Reputation: 1363
how do i use structuremap to give me the same concrete type configured one of 2 different possible ways? For example, i have a class configured to listen to a user queue in one instance, but configured for a facility queue in another instance. Everything else about the object is the same.
I created the object to accept an enum in the constructor, and based on the enum value, the object will listen to either the facility queue or the user queue. So how do I configure structuremap to pass me the two differently configured objects of the same type? The class implements my interface, so it looks like this:
public class Configuration : IConfiguration {
public Configuration(enum configType) {
if (configType == enum.users) {
/* code */
} else if(configType == enum.facilities) {
/* code */
}
}
}
and then, i'm trying to setup the parent class to accept the configuration object twice, once configured for facilities, and once configured for users. How would I do this? I thought maybe I could do it based on when instance name of the two classes, but I can't find anything in the documentation or elsewhere that might explain how to do this. Here's what the parent class looks like:
public class Parent : IParent {
public Parent(IConfiguration facilityConfig, IConfiguration userConfig) {
}
}
So, in the parent class, I would want "facilityConfig" to be an instance of Configuration with enum.facilities passed in, while the "userConfig" object would be an instance of the same Configuration class, but with enum.users passed in. Let me know if what I'm asking doesn't make sense.
Upvotes: 3
Views: 2661
Reputation: 40596
One solution for this problem could be to have two separate configuration classes, instead of one that does the switch based on the enum
value.
You could define the IConfiguration
implementations like this:
public class UsersConfiguration : IConfiguration
{
/* code for user */
}
public class FacilitiesConfiguration : IConfiguration
{
/* code for facilities */
}
and then, in your container configuration you could use Ctor
to specify which types to resolve your constructor arguments to:
var c = new StructureMap.Container();
c.Configure(x =>
{
x.For<IParent>().Use<Parent>()
.Ctor<IConfiguration>("facilityConfig").Is<FacilitiesConfiguration>()

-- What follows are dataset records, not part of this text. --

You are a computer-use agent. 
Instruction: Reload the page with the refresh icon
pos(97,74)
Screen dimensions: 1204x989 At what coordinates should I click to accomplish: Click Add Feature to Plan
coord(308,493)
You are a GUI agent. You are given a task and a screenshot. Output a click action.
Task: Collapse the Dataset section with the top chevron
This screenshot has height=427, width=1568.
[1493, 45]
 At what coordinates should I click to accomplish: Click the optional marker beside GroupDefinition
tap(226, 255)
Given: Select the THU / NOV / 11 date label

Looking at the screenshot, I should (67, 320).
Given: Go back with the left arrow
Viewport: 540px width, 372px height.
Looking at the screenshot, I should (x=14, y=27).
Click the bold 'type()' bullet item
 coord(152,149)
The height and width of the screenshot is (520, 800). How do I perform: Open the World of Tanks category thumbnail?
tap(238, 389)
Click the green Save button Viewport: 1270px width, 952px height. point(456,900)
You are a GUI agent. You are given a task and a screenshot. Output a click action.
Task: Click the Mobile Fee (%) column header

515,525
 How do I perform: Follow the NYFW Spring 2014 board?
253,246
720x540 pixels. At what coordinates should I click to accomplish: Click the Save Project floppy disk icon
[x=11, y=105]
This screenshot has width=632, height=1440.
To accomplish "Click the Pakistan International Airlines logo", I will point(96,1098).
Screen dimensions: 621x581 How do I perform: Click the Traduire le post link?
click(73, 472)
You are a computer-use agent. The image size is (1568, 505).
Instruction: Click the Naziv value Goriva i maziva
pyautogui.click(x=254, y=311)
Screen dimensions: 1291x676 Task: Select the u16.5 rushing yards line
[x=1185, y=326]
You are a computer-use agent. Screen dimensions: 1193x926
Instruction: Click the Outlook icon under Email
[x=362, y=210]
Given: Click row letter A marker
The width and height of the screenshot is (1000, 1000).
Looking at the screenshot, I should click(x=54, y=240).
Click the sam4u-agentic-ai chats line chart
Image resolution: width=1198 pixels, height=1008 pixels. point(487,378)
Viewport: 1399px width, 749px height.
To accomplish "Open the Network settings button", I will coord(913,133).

.Ctor<IConfiguration>("userConfig").Is<UsersConfiguration>();
});
After this registration, you can create an IParent
instance:
var p = c.GetInstance<IParent>();
and notice that the two dependencies were correctly set by the container.
Update:
If having different implementations for IConfiguration
is problematic, then you can tell StructureMap exactly how to instantiate a Parent
:
var c = new Container(x =>
{
x.For<IParent>().UseSpecial(i => i.ConstructedBy(ConstructParent));
});
The ConstructParent()
method can be defined like this:
private static IParent ConstructParent()
{
return new Parent(
new Configuration(ConfigType.facilities),
new Configuration(ConfigType.users));
}
If you prefer, you can do this all in one shot:
var c = new Container(x =>
{
x.For<IParent>().UseSpecial(i => i.ConstructedBy(
_ => new Parent(
new Configuration(ConfigType.facilities),
new Configuration(ConfigType.users))));
});
However, in a case like this ("exactly the same apart from this one config value") I would prefer to extract the common definitions in a base (perhaps abstract) class and have two derivatives that only define the config value that differs.